§ PROBLEM DETAILS:
Output the records below word for word, leaving out the pictures.
─── PROVIDED ENTRIES
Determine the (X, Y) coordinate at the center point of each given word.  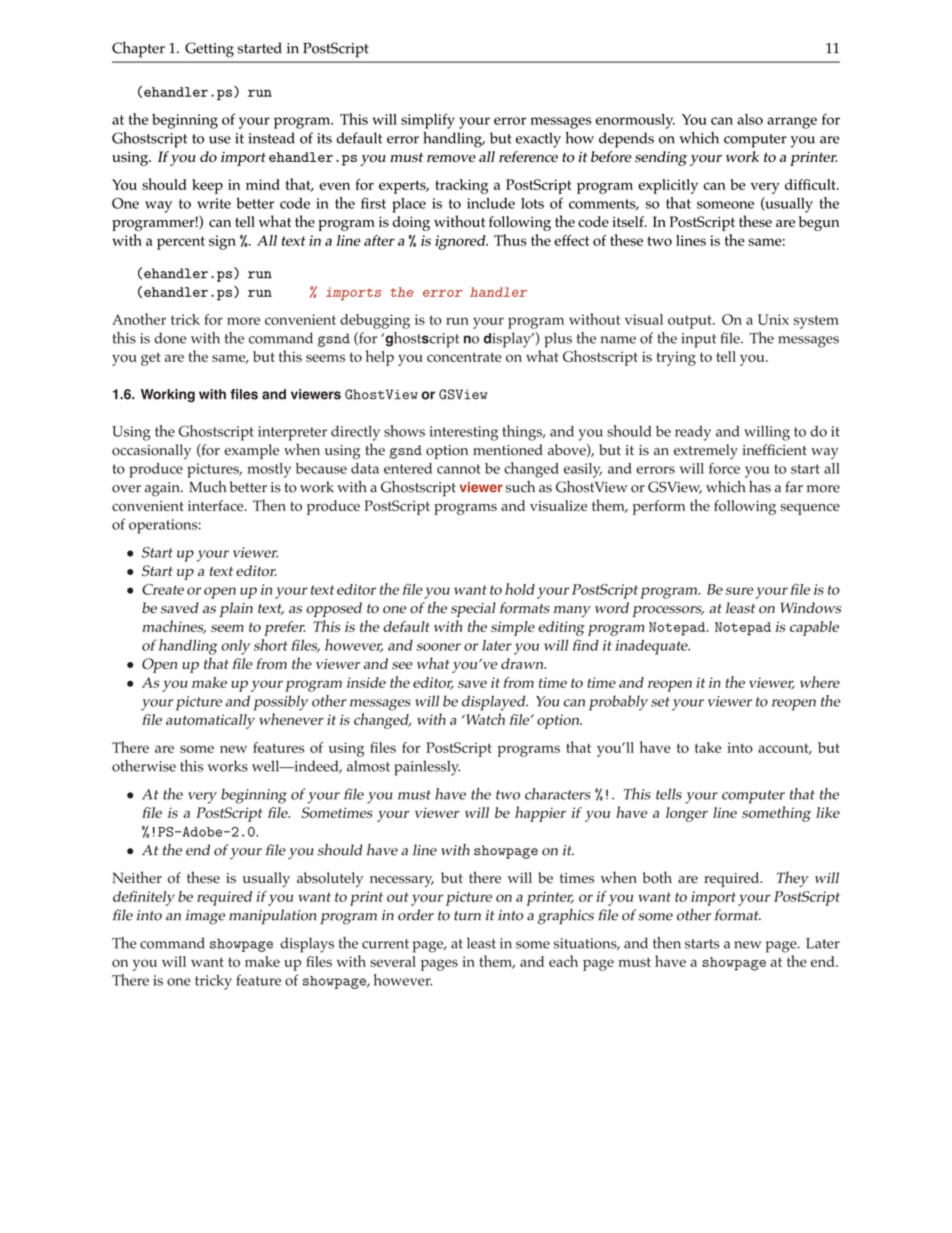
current (385, 944)
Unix (773, 319)
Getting (209, 50)
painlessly (427, 768)
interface (217, 505)
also (750, 119)
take (708, 747)
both (657, 877)
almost (368, 766)
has (760, 487)
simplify (428, 121)
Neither (137, 877)
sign (222, 242)
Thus (510, 240)
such (520, 487)
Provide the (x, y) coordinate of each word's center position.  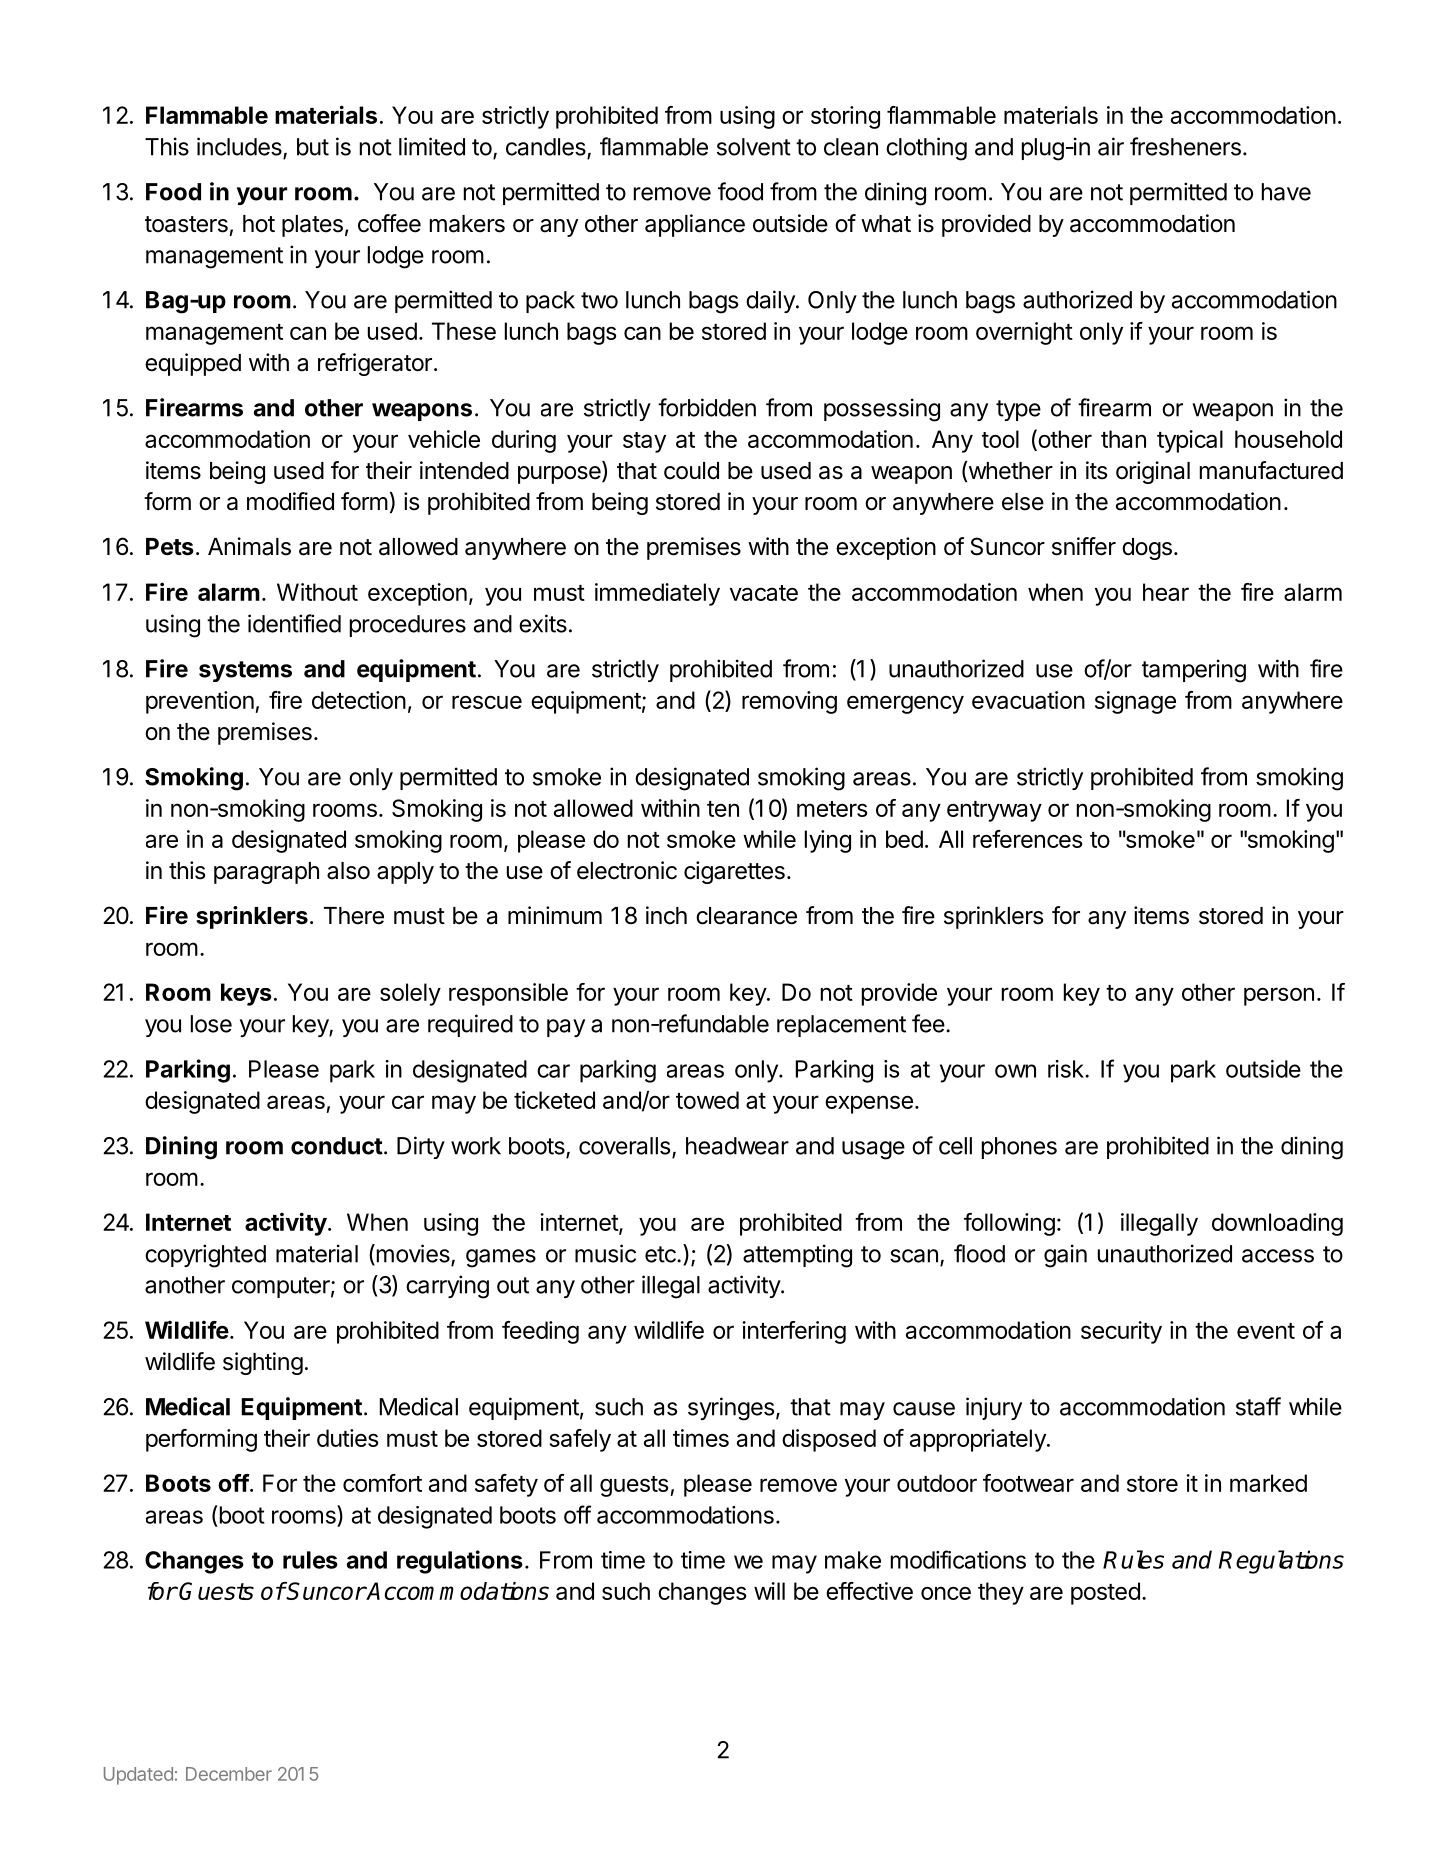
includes (240, 147)
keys (246, 994)
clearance (746, 916)
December (229, 1774)
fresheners (1185, 146)
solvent (754, 147)
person (1279, 996)
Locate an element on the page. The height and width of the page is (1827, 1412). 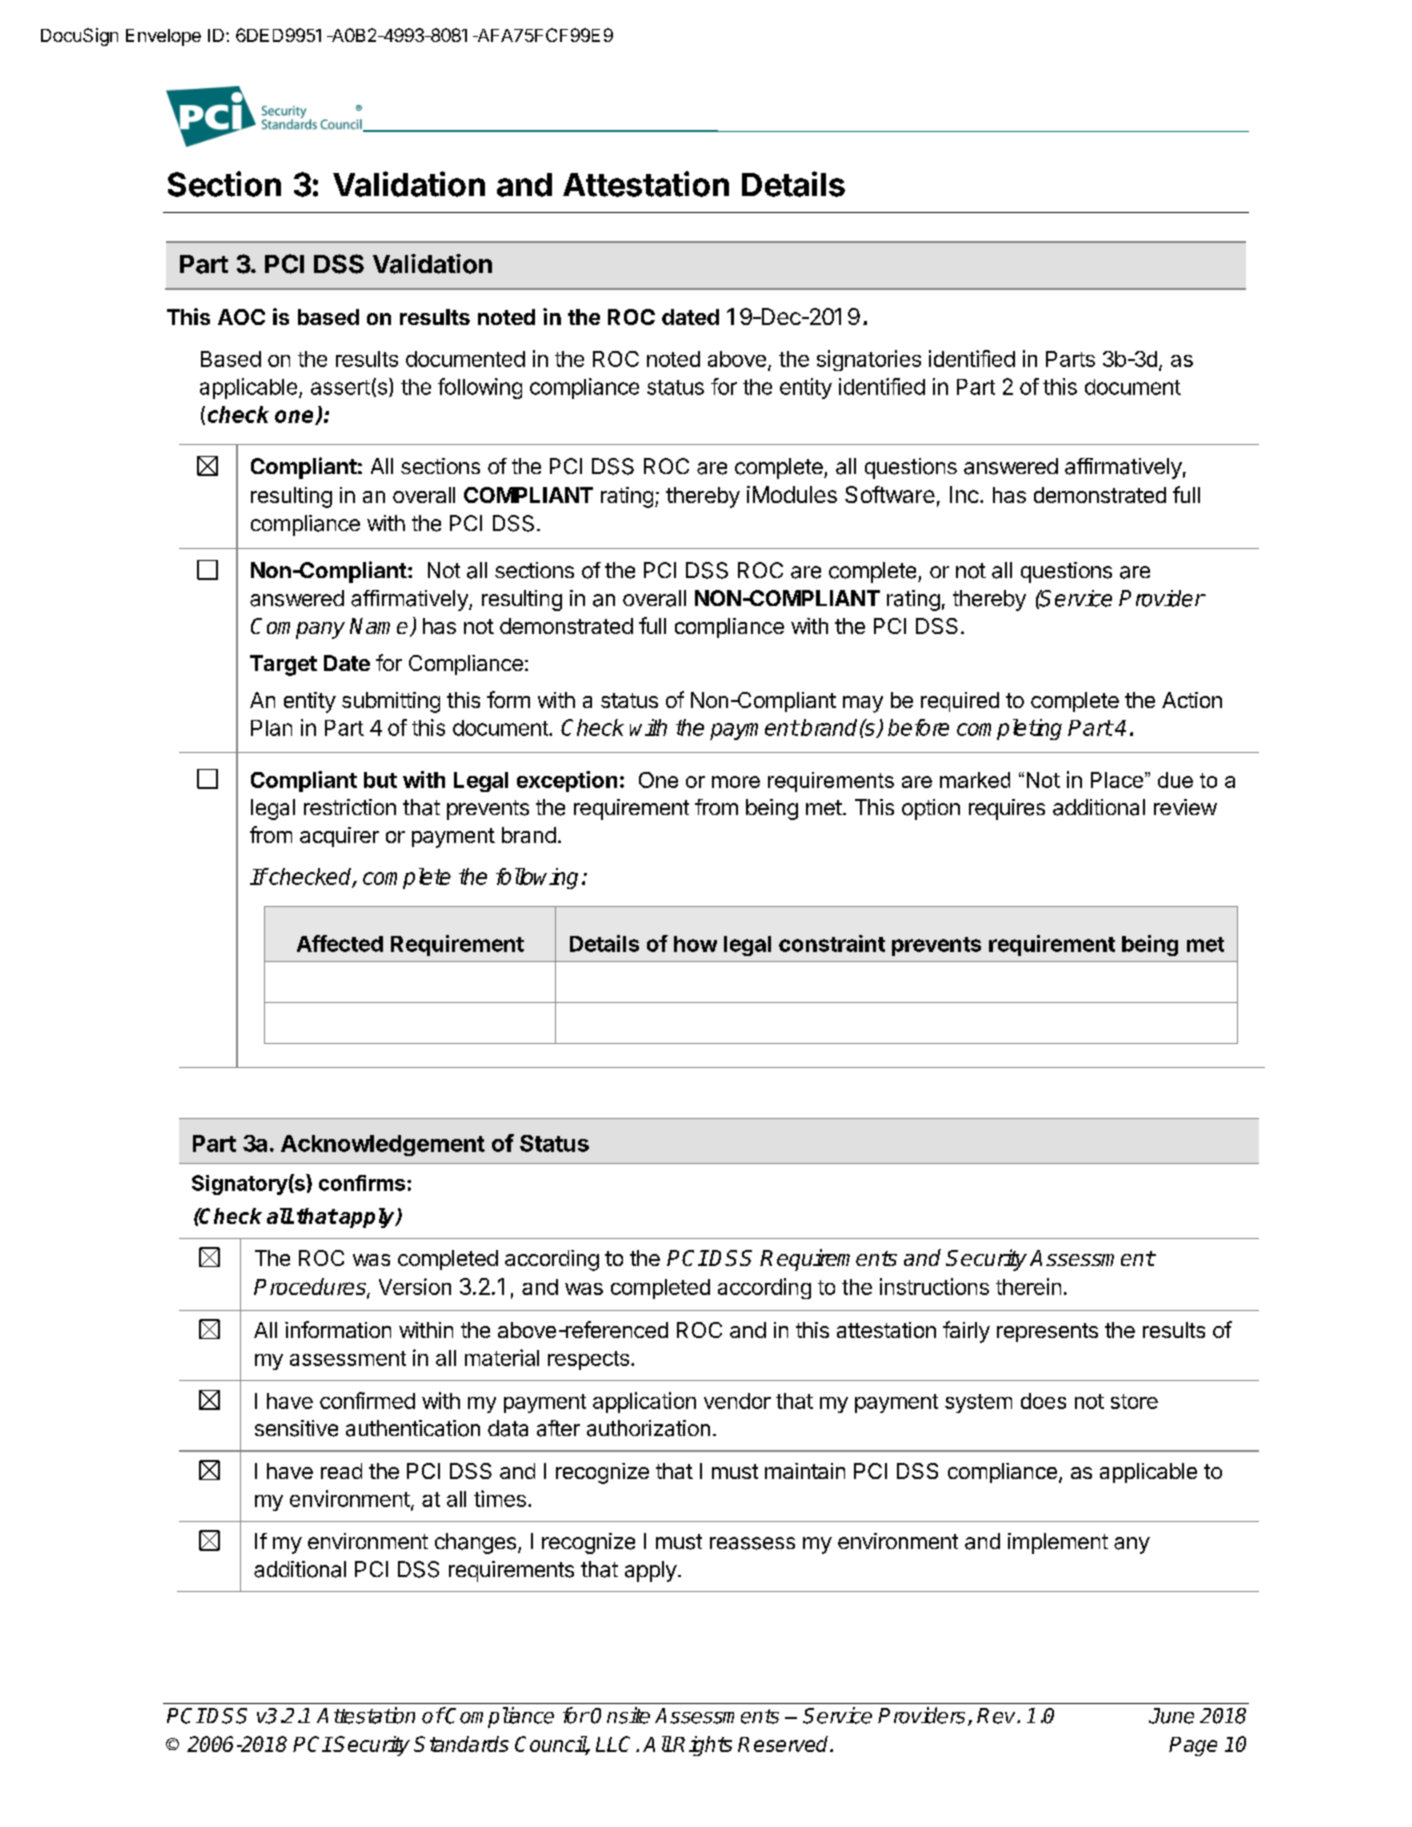
Standards is located at coordinates (461, 1744).
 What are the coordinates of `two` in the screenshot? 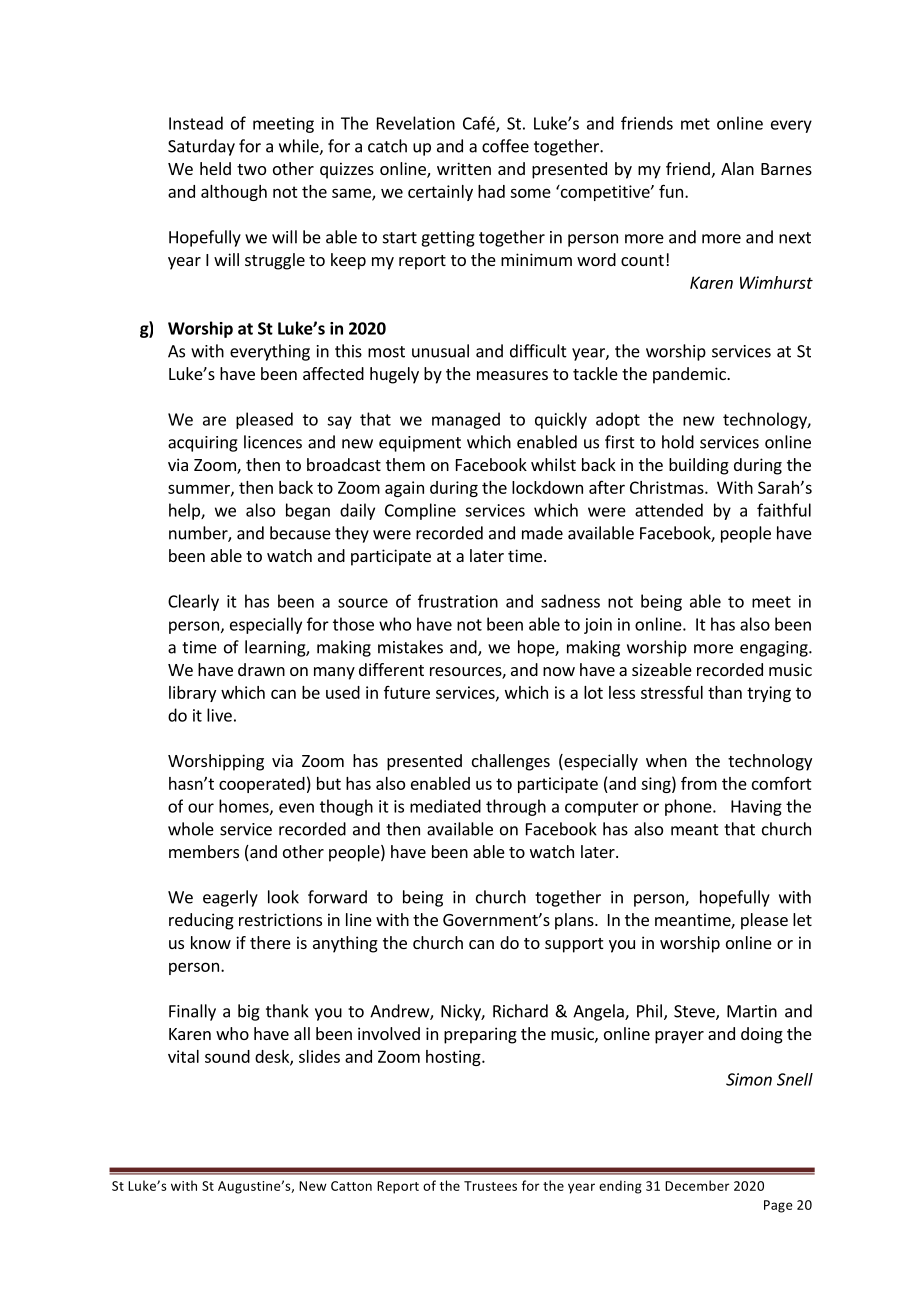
──────
§ WRITTEN RESPONSE:
Determine the (X, Y) coordinate at the center point of each given word.  
current (385, 944)
Unix (773, 319)
Getting (209, 50)
painlessly (427, 768)
interface (217, 505)
also (750, 119)
take (708, 747)
both (657, 877)
almost (368, 766)
has (760, 487)
simplify (428, 121)
Neither (137, 877)
sign (222, 242)
Thus (510, 240)
such (520, 487)
Provide the (x, y) coordinate of each word's center position.  
includes (240, 147)
keys (246, 994)
clearance (746, 916)
December (229, 1774)
fresheners (1185, 146)
solvent (754, 147)
person (1279, 996)
Locate an element on the page. The height and width of the page is (1827, 1412). 
Standards is located at coordinates (461, 1744).
 What are the coordinates of `two` in the screenshot? 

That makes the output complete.